#### [EXTRACTED ENTRIES]
= = =

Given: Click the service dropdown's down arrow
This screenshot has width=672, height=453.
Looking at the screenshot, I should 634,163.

= = =

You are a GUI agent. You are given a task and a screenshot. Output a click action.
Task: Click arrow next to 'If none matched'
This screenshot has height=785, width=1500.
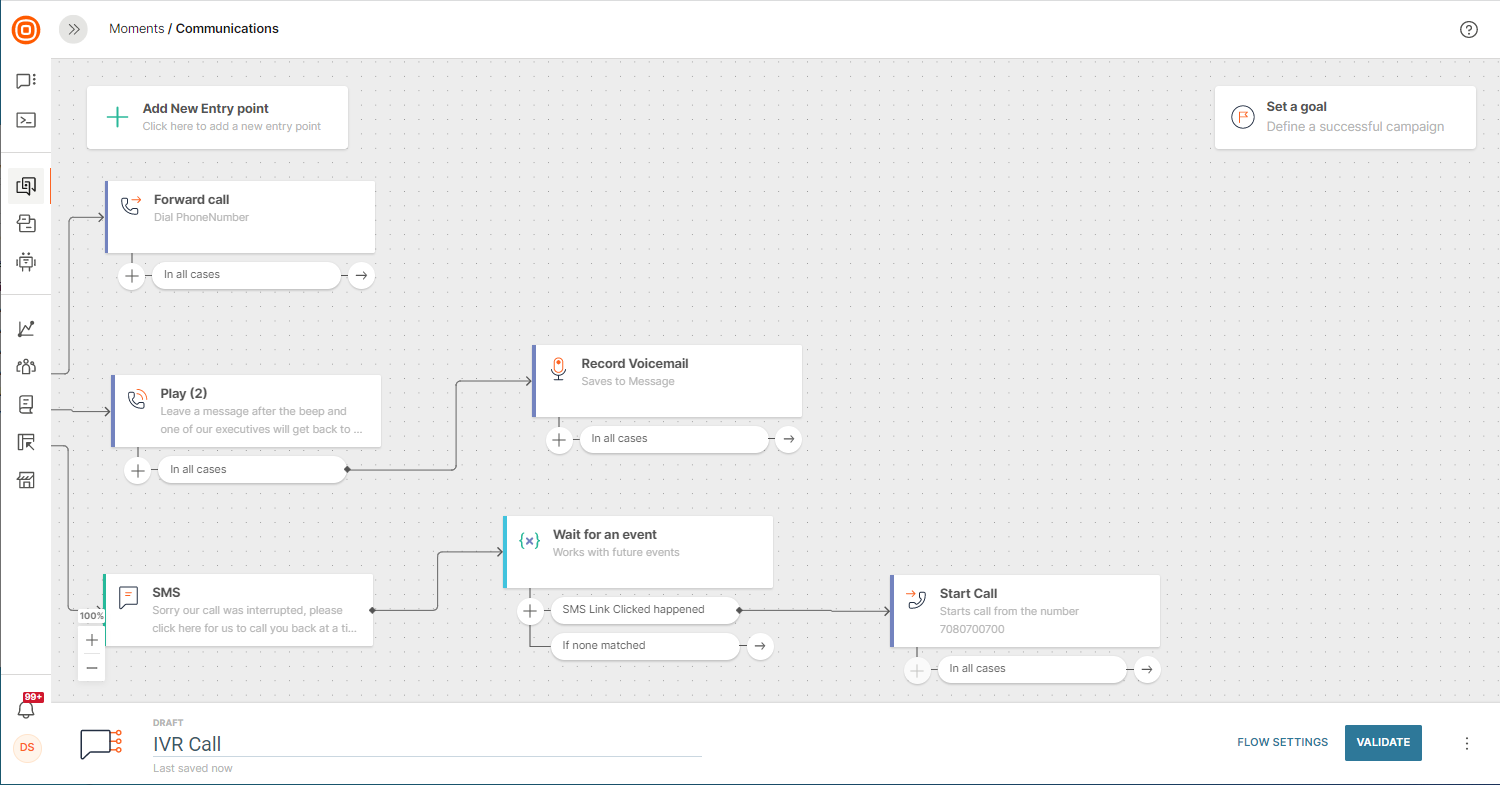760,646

= = =

#### [TASK GOAL]
From the listing above, copy all lines holding the word "arrow".

#### [RESPONSE TO THE EXERCISE]
Given: Click the service dropdown's down arrow
Task: Click arrow next to 'If none matched'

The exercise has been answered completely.